Here I want to offer a different response - which is nonetheless still based on the idea that theories that cover different domains are not direct competitors.
Darwinism can be axiomatized. The axioms can be weakened and/or discarded, resulting in cut-down versions of Darwinism that apply under different circumstances. For example, conventionally, Darwinism requires copying. However without copying you can still have selection and goodness of fit - which are important components of Darwinism. Another common constraint involves what counts as a mutation. Random mutations constrain expectations a lot and result in easily falsifiable theories. However under some circumstances, such a constraint on mutation is not realistic. In cultural evolution, for example, it can be quite reasonable to model mental mutations as consisting of practically any change (short of recombination) that can happen inside an individual's mind. Mutations are still relatively small - but since they are the result of multiple generations of copying and selection within an individual's mind, they can be adaptive. Other Darwinian axioms can also be usefully weakened.

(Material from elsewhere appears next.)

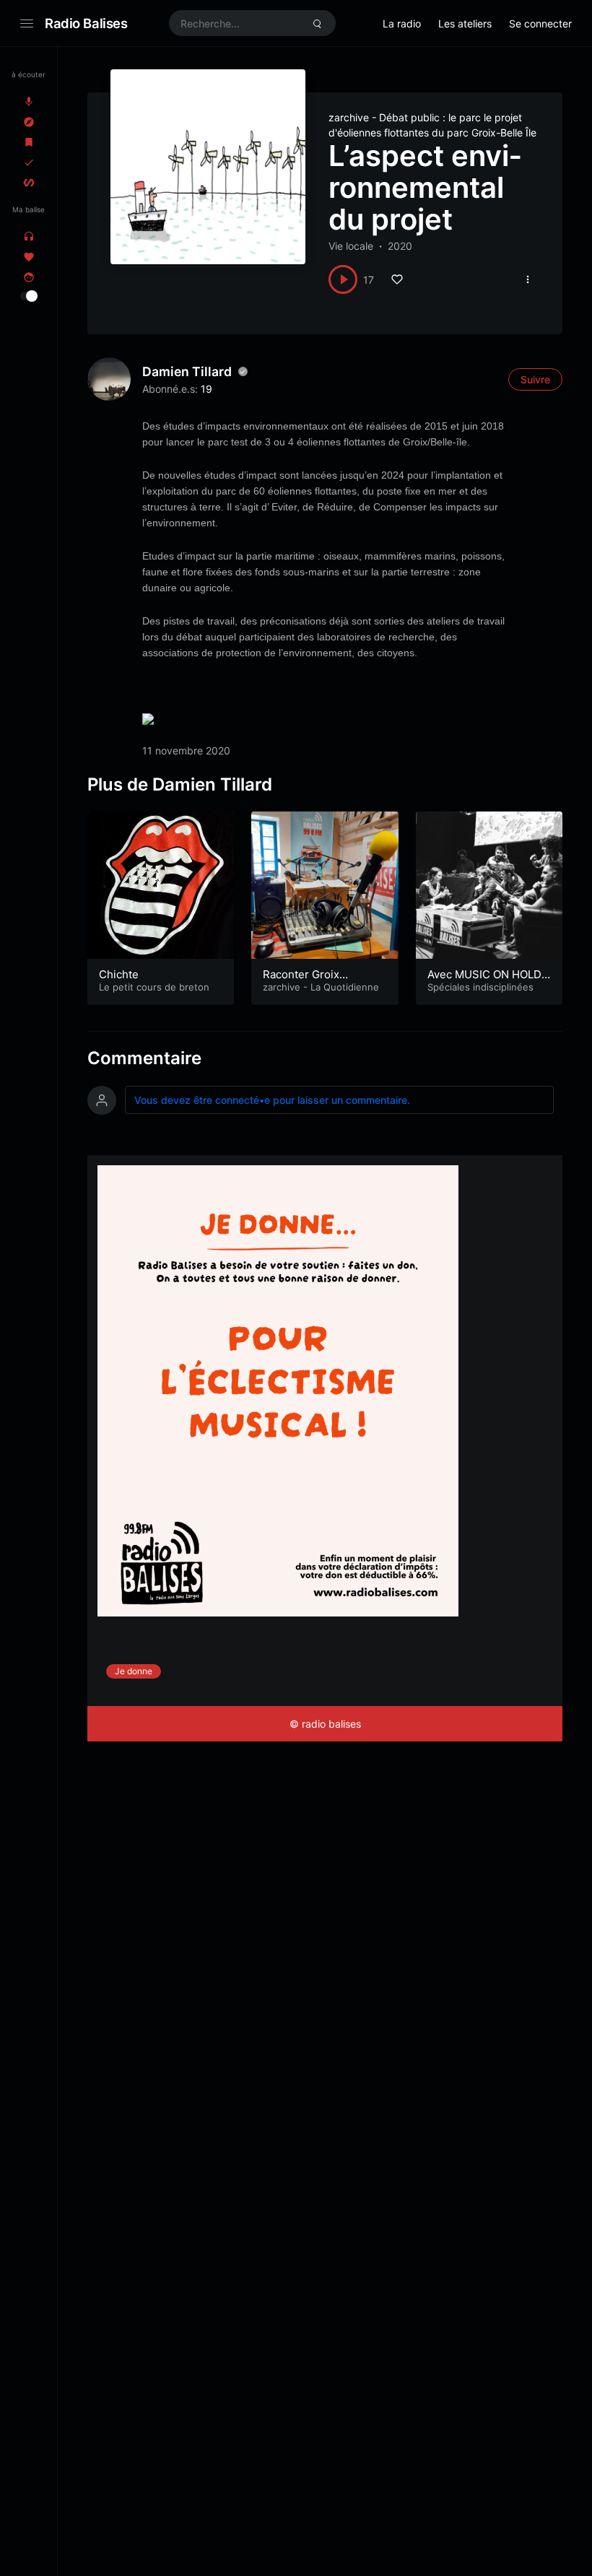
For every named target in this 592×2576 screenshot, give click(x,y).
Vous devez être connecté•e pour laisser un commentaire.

However, the resulting broad theories aren't in direct competition with the earlier narrow ones. They are applicable in different domains. As a result we have an ensemble of more-or-less Darwinian evolutionary theories - which are applicable under different circumstances. Having these extra theories in no way weakens the old, narrow versions of Darwinism from the textbooks. Those still work just as they did before. However the new, broader theories extend evolution into new realms, such as physics, chemistry, geology, astronomy and computer science.
Here's a diagram of the ensemble of evolutionary theories:
Theories vary along a one-dimension axis from 'specific' to 'general'. The more general theories are vaguer and constrain expectations less. However their corresponding advantage is that they are still applicable in application domains where narrower theories fail completely.
The expanded domain of evolutionary theory represented by universal Darwinism is like having a bunch of new tools in your toolbox. The complaints of John Maynard Smith and Alberto Acerbi are a bit like complaints that some of the new tools aren't as useful as one of the old tools was. That's OK - these are new tools that we didn't have before. You don't have to throw out any of your old tools in order to make room for the new ones. Instead, take delight in all the new things the bigger toolbox lets you do.
Of course this doesn't address the terminological debate about what deserves to be described as being 'evolutionary' or 'Darwinian'. However that's more of a 'small peanuts' debate, in my humble opinion. Universal Darwinism gives us a bunch of shiny new tools. We should try them out, see what they can do, and learn when best to use them.